1. Field of the Invention
The present invention relates to a machine tool thermal change computation apparatus for use with a machine tool to compute a thermal change amount generated in the machine tool and a storage medium for storing a program for such a thermal change computation.
2. Description of Related Art
Machine tools include generally a machining mechanism for cutting or drilling a workpiece and assembling product component parts on a base plate, and a driving mechanism for changing a relative position between the machining mechanism and a workpiece. In general, machine tools for cutting a workpiece or the like include a holding mechanism for holding tools such as drills and taps, a main driving mechanism for rotating tools held on the holding mechanism, an X-axis feed mechanism for feeding tools in the X-axis direction, a Y-axis feed mechanism for feeding tools in the Y-axis direction, a Z-axis feed mechanism for feeding tools in the Z-axis direction, an electronic control apparatus for controlling these feed mechanisms and the like.

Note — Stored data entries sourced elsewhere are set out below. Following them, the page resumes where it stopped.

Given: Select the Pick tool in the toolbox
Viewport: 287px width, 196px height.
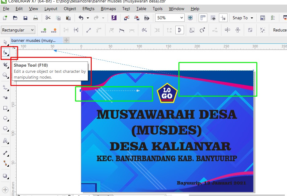Looking at the screenshot, I should [5, 42].
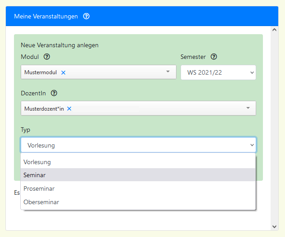This screenshot has height=237, width=285.
Task: Collapse the Typ select box via its chevron
Action: (251, 145)
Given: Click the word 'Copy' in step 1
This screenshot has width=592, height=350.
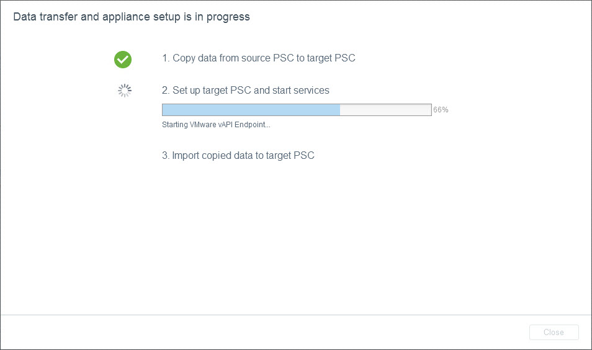Looking at the screenshot, I should click(184, 58).
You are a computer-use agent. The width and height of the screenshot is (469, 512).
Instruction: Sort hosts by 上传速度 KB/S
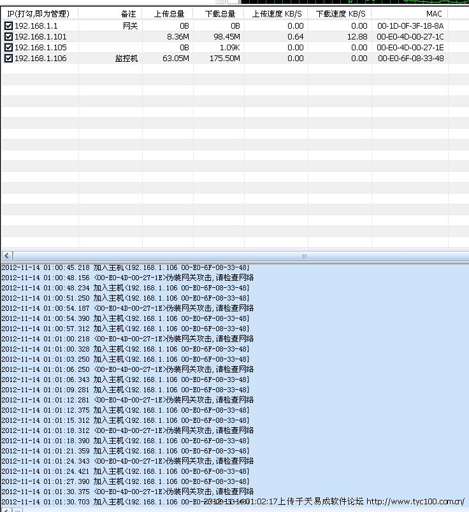tap(277, 13)
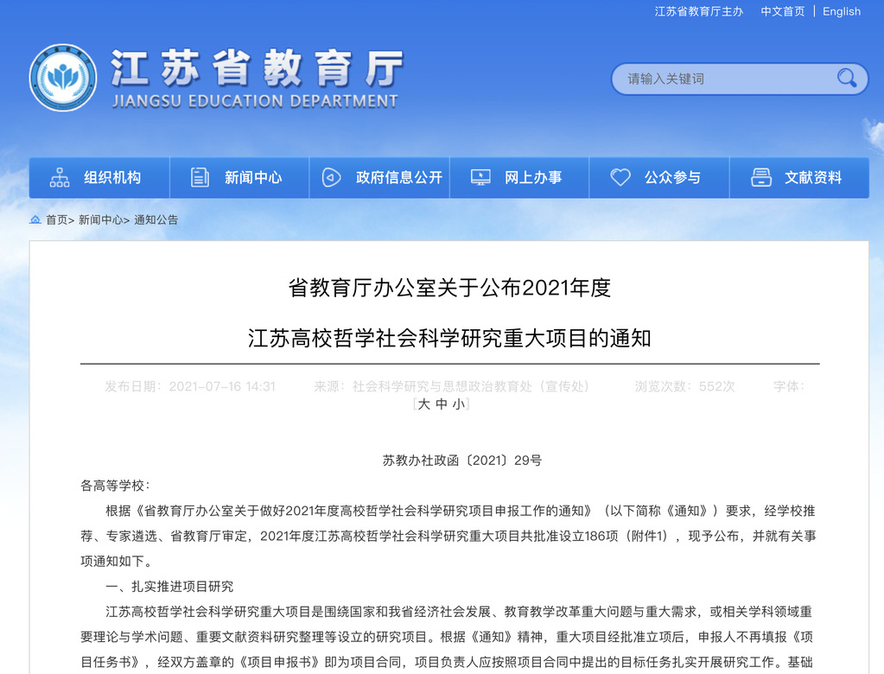Set font size to large 大
The image size is (884, 674).
(x=423, y=404)
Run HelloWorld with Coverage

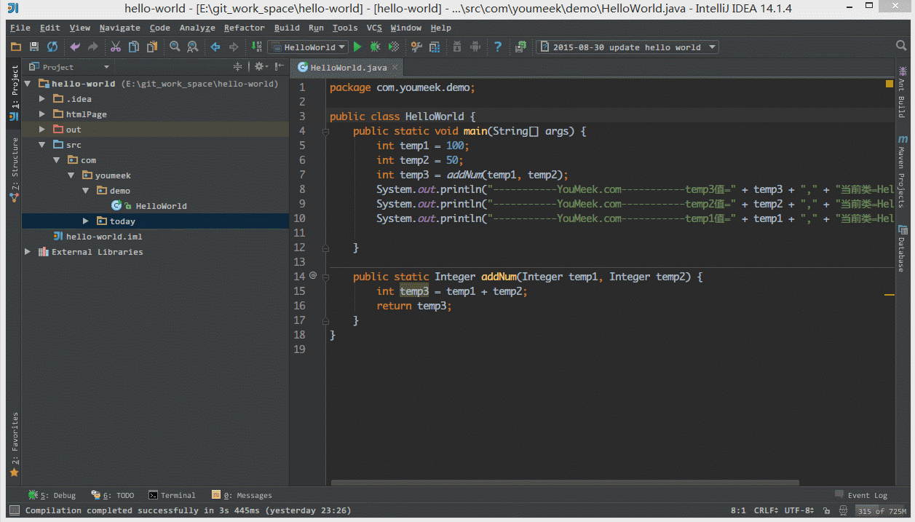[393, 46]
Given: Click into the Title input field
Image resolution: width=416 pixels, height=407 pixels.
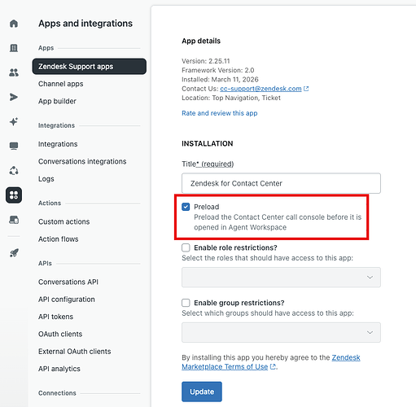Looking at the screenshot, I should coord(281,183).
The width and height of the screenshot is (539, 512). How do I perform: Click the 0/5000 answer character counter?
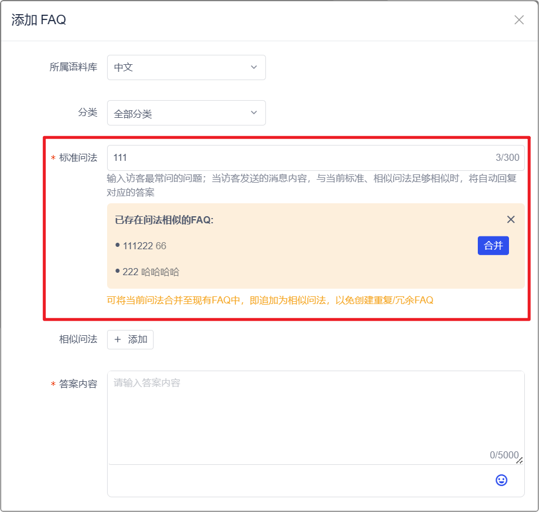[x=504, y=455]
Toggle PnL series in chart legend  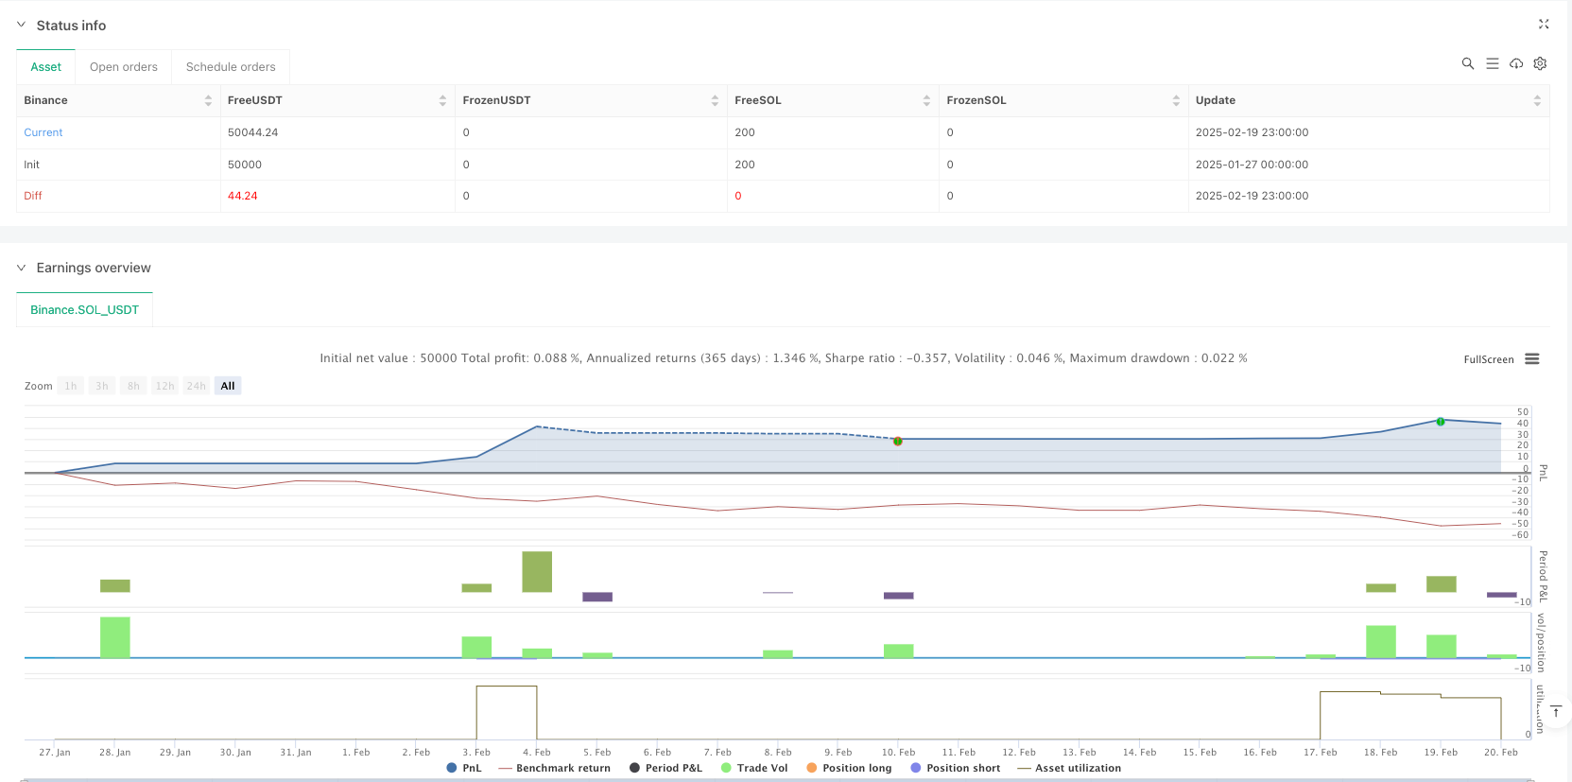(x=464, y=768)
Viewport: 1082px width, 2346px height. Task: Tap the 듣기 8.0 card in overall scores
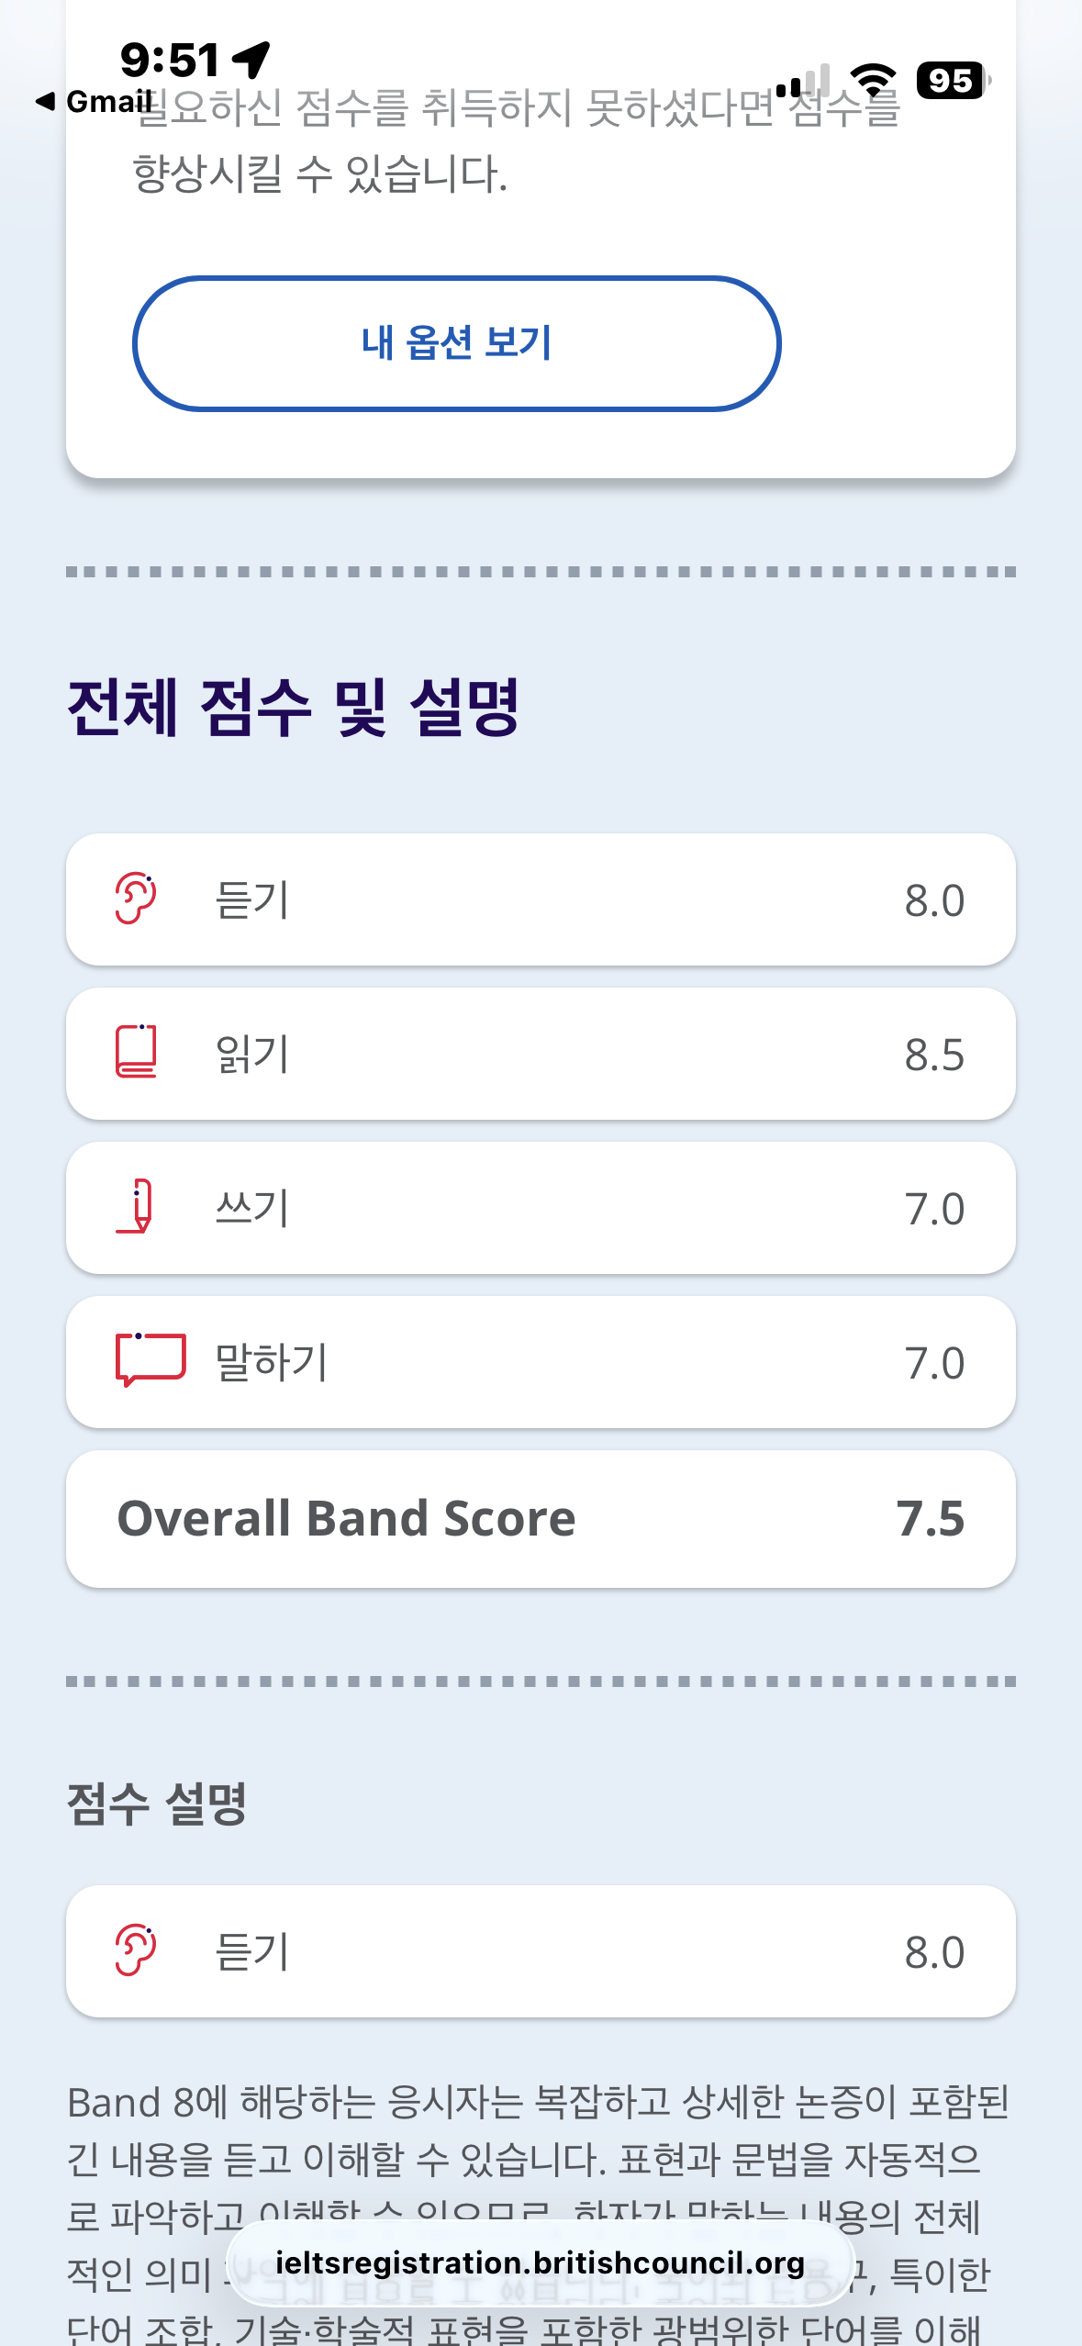pos(541,899)
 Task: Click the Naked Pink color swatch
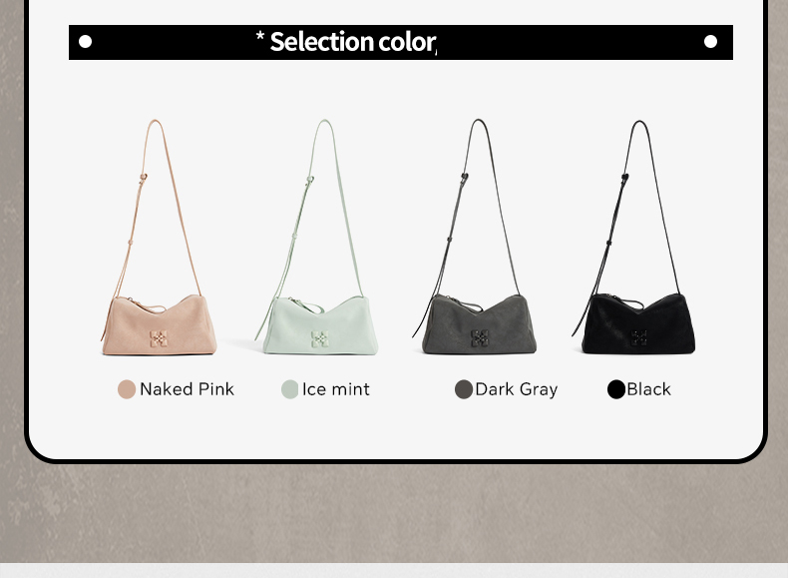click(x=127, y=389)
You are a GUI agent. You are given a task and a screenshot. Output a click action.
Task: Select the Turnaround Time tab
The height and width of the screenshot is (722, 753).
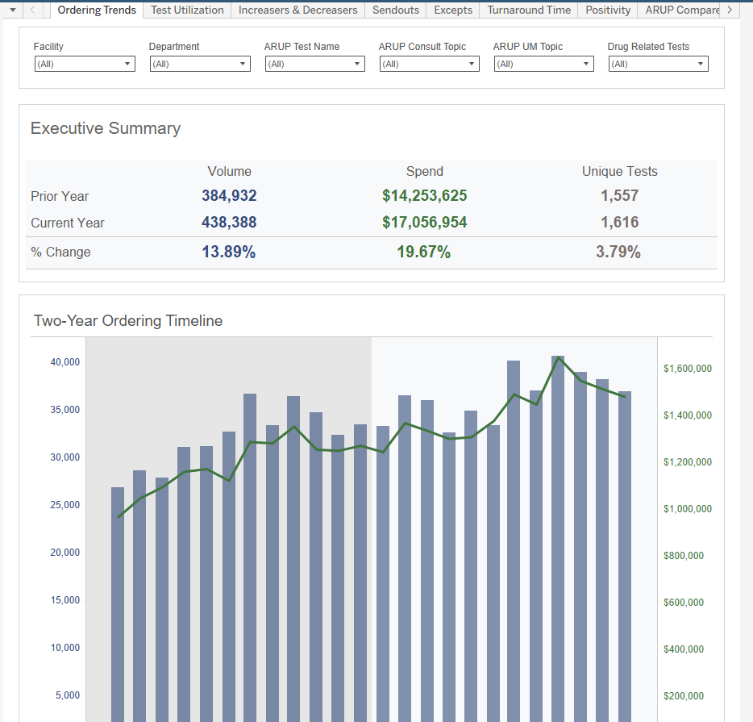coord(528,10)
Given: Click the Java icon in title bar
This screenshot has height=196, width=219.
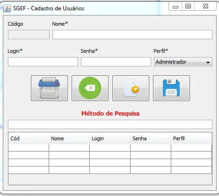Looking at the screenshot, I should coord(7,8).
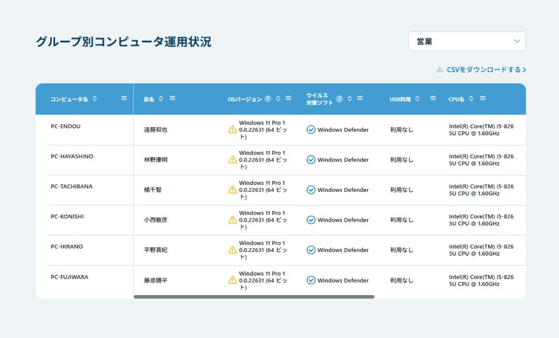Click the CSVをダウンロードする link
Viewport: 559px width, 338px height.
[x=484, y=69]
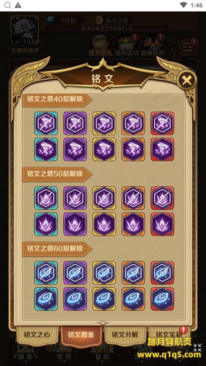Tap the orange slashed swirl rune, 60层 section
This screenshot has height=366, width=206.
[x=133, y=273]
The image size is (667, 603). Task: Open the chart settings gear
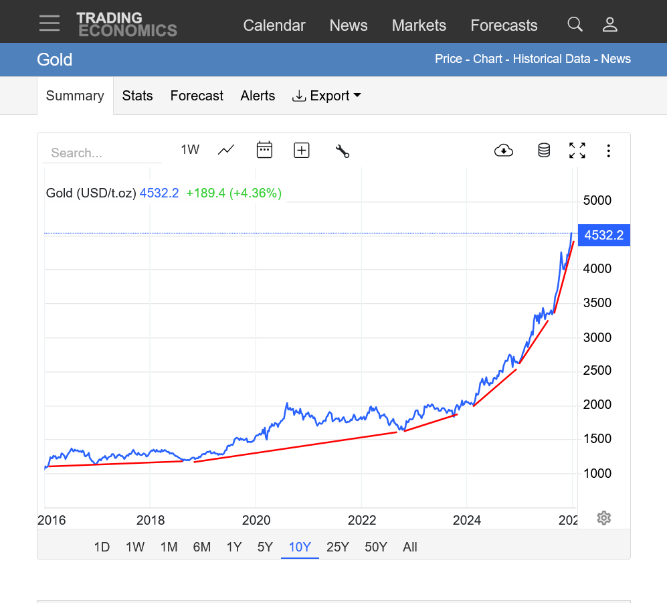point(603,518)
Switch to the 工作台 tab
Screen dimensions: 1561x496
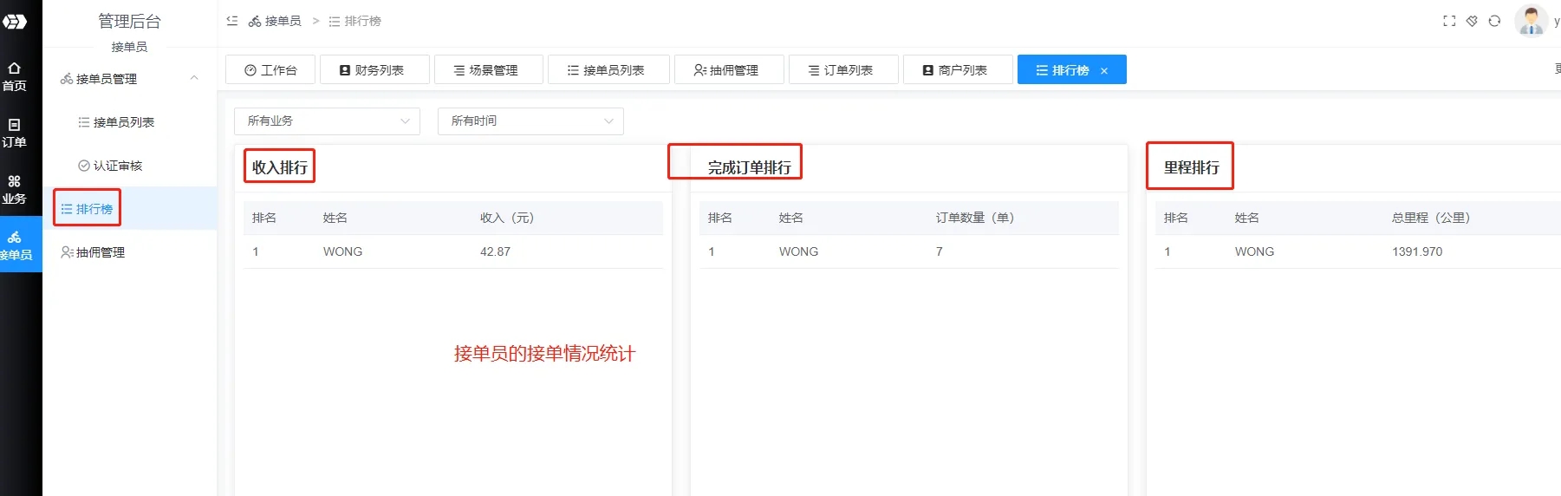tap(270, 70)
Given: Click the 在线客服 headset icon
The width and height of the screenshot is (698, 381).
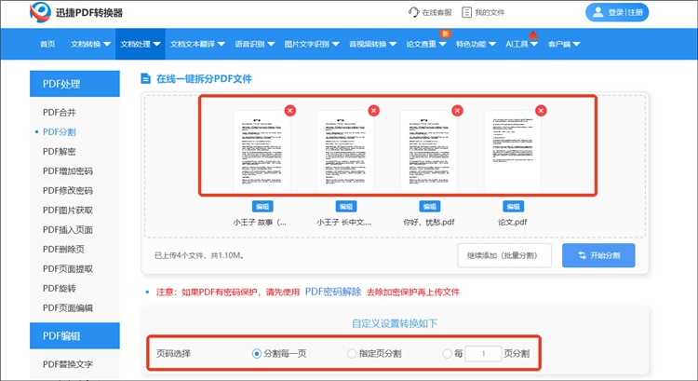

For example, as shown in FIG. 18, a machine tool 10 includes a splash guard 12 for preventing cut wastes from splashing. In the inside of the splash guard 12, there are disposed a table 14 for holding a workpiece (not shown), an automatic tool change (ATC) magazine 16 for changing tools such as drills and taps, a machine tool body 20 and the like. The splash guard 12 includes a control panel 22, a work change opening 24 for loading or ejecting a workpiece and an inspection hatch 26 used mainly for maintenance and the like.
As shown in FIG. 19, the body 20 includes a main shaft 28 for holding tools such as drills and taps, a main shaft motor 30 for rotating the main shaft 28, a ball thread mechanism 36 which comprises a nut unit 32 housing a number of steel balls and which is fixed to the main shaft side and a ball thread 34 inserted into the nut unit 32, a Z-axis motor 38 for rotating the ball thread 34, a guide rail 40 disposed in parallel with the ball thread 34, a slide 42 for coupling the guide rail 40 and the main shaft 28 or the like.
In this body 20, the ball thread mechanism 36 and the Z-axis motor 38 constitute the Z-axis feed mechanism for feeding the main shaft 28 in the Z-axis direction (up-down direction in FIG. 15). When the Z-axis motor 38 rotates the ball thread 34, the main shaft 28 is moved in the Z-axis direction. Moreover, the table 14 shown in FIG. 14 may be moved in the X-axis direction and Y-axis direction. As the main shaft 28 may be moved in the Z-axis direction, relative positions among a workpiece and tools in the X-axis, Y-axis and Z-axis directions may be changed.
In this type of machine tool, as the ball thread mechanism 36 is operated, a frictional heat is generated and the ball thread 34 expands. Also in other mechanisms, a thermal change occurs due to the heat thus generated. When such thermal change occurs in the Z-axis direction, for example, an error occurs in a depth of flute and a height of stepped portion formed on a workpiece. If a tolerance is sufficiently larger than a thermal change amount, then a machining error caused by such thermal change is negligible. If not, such a thermal change should be corrected.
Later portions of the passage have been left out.